海への流出が気になるところだが、東電は、地下水観測孔の海側にある「ウェルポイント」でくみ上げていること、水ガラスによる土壌改良を行ったことから、海への流出はないと考えている。
土中でトリチウムは移動し易く、セシウムは移動しにくい。このような核種の移動のし易さの違いから、トリチウムがまず上昇し、遅れてセシウム等が上昇する。もしトリチウムが上昇し続けるのであれば、新たな漏えいが発生していると考えられる。しかし、現状その可能性はないと東電は判断している。
いずれにせよ、採水間隔を週一回から毎日の採水にして分析するとともに、今後の継続監視を続けるしか手はない状況だ。
多核種除去設備ALPSのB系にて、CFF(クロスフローフィルター)のガスケットに変形があり、フィルタリング漏れを起こしていることが分かった。

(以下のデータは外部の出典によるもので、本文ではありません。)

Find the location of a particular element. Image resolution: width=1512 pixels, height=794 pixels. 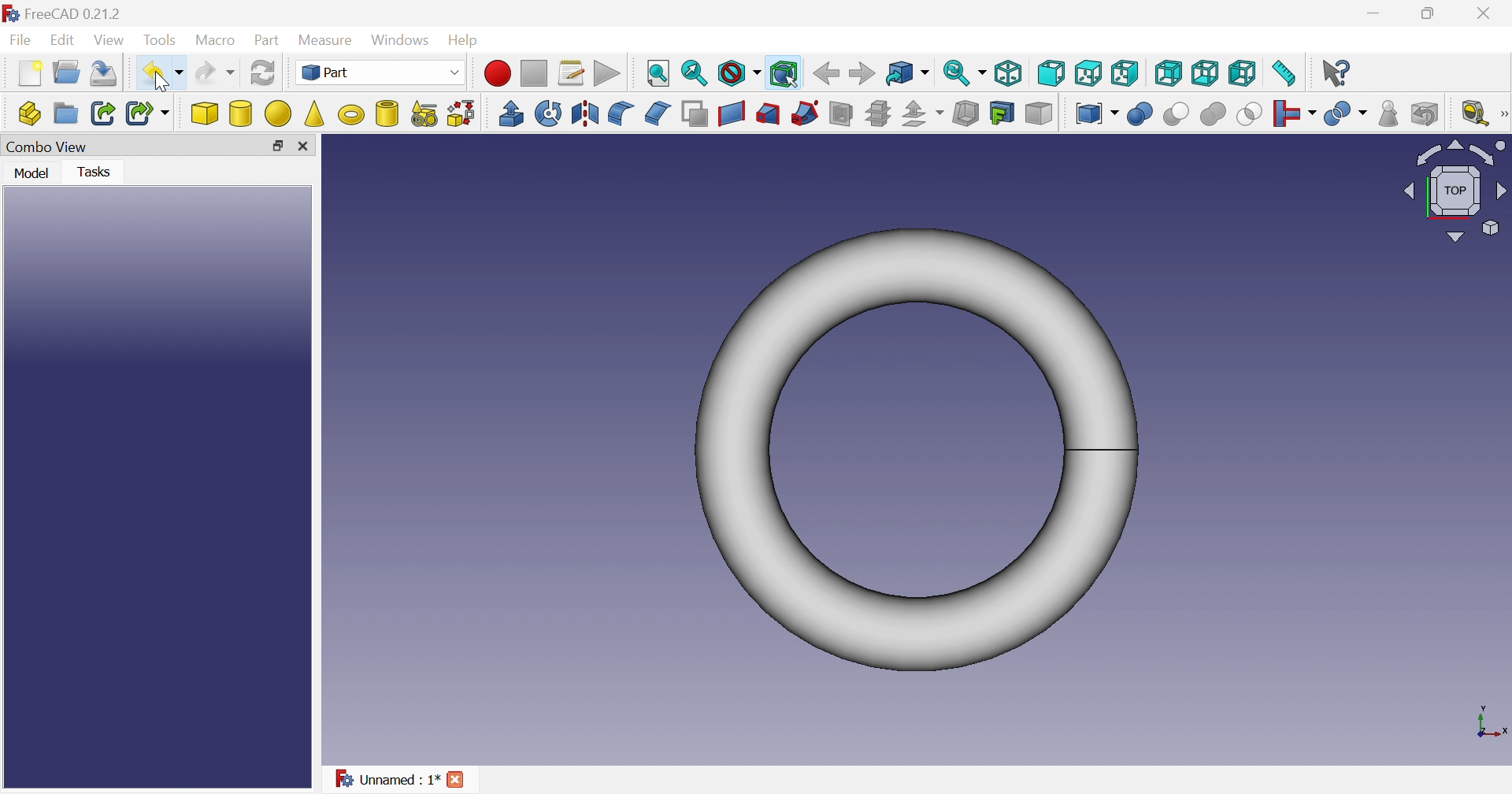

9月26日にCFFの出口水が白濁し、フィルタで濾されるはずの炭酸塩が流出していることが判明、CFFを洗浄し、分解調査した結果から判明したという。CFFは当初テフロン製のガスケットを使用していた。しかし、放射能で短時間に劣化することが分かり、6月に合成ゴム製に取り換える改良を施したばかりである。
その後3か月で再び変形が発生した。変形の原因はまだ調査中でわからない。仮に根本的な原因があるのであれば、既存ALPSの他系統や増設ALPSにも影響してくる。東電は、もしガスケットの寿命が半年や1年であれば、このまま使用して「年度内処理完了」の目標を達成した後に交換することを考えているという。
いずれにせよ原因は調査中でまだ判明しておらず、今後については不透明な状況だ。
9月30日に発生した作業員の感電事故について、救急搬送されたいわき市立総合磐城共立病院から「電撃症」の診断書が発行されたことが報告された。1か月の加療が必要だという。
1号機建屋カバーの撤去工事は、いまだ調整中で始まっていない。事前にWebなどで通知すると東電は発表しているが、具体的な日程は未定の状態だ。